In theory, I love it – open source mapping that I can download and use without licensing. In practice, you have to download the whole world if you want to slice it up yourself, or ask a third party to do it for you. Downloading out of the app only gives you xml text data (as far as I can tell).
More learning stuff!
January 21, 2026 — 7:01 pm
Comments: 2
Wales. Welsh. Health. Health ambassador.

Health ambassador from Wales is opening a dialogue on female wellness. I’m so not kidding.
I tried to find the item on the BBC site with no luck, but multiple source confirm (and I’m too lazy to be one of them).
When I asked ChatGPT to redraw this in the style of Thomas Nast, it described her as “determined Muslim woman.” No, ChatGPT…fat gives you a permanent frowny face.
January 20, 2026 — 7:13 pm
Comments: 6
Untangling my empire

I just registered a domain name for a local club and went to hang their site off my server and discovered…I have no idea how it works any more.
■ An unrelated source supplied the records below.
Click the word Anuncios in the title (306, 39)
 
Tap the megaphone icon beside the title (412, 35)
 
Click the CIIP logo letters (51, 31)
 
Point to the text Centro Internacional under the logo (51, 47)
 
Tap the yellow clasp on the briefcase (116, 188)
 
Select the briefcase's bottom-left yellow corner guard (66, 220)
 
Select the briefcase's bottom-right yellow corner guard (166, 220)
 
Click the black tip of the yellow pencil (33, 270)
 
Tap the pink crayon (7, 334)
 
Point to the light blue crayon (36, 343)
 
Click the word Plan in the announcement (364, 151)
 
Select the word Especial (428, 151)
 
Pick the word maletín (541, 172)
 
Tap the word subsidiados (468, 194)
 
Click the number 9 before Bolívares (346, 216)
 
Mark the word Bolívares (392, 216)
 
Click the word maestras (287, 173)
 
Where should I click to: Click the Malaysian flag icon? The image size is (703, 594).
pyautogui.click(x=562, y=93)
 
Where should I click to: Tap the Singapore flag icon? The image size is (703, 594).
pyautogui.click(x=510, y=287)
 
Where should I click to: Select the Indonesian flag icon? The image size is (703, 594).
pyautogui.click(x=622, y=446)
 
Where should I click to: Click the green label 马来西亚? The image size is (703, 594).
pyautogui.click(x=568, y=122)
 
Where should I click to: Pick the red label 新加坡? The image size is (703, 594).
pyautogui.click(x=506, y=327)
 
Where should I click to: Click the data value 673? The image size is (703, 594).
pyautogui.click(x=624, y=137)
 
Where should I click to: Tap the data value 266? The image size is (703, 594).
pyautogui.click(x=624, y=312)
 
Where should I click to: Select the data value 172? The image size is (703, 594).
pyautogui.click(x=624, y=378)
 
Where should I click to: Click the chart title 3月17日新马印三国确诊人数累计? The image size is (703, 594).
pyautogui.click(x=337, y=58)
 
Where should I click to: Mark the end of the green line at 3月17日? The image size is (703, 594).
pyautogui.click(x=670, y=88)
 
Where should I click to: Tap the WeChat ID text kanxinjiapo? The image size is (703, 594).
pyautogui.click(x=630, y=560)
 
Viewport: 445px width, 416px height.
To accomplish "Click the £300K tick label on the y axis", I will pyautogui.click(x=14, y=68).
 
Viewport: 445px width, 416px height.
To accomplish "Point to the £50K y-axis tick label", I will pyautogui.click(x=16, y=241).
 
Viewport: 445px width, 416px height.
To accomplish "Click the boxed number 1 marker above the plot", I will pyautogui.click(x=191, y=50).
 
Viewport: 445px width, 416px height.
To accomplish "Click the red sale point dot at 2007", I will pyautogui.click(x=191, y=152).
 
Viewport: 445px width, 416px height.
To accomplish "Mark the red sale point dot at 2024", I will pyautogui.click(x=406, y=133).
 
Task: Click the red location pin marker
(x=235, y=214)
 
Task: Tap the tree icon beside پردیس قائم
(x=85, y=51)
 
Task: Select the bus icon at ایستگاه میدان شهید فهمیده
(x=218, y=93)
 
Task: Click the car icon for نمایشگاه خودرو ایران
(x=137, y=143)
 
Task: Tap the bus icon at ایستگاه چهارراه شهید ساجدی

Actually, not true. Considering I haven’t designed a webpage in a serious way for 20 years, it’s amazing how little the technology has changed. I can navigate my way around just fine, thank you. That’s weird.
But I’ve got thirteen websites hanging off my account, most of which have been dead for years. And somehow Uncle B’s account has been set to the master account. And it would be nice to fix the thing making this website flag as dangerous.
I have some learning to do. I hate learning.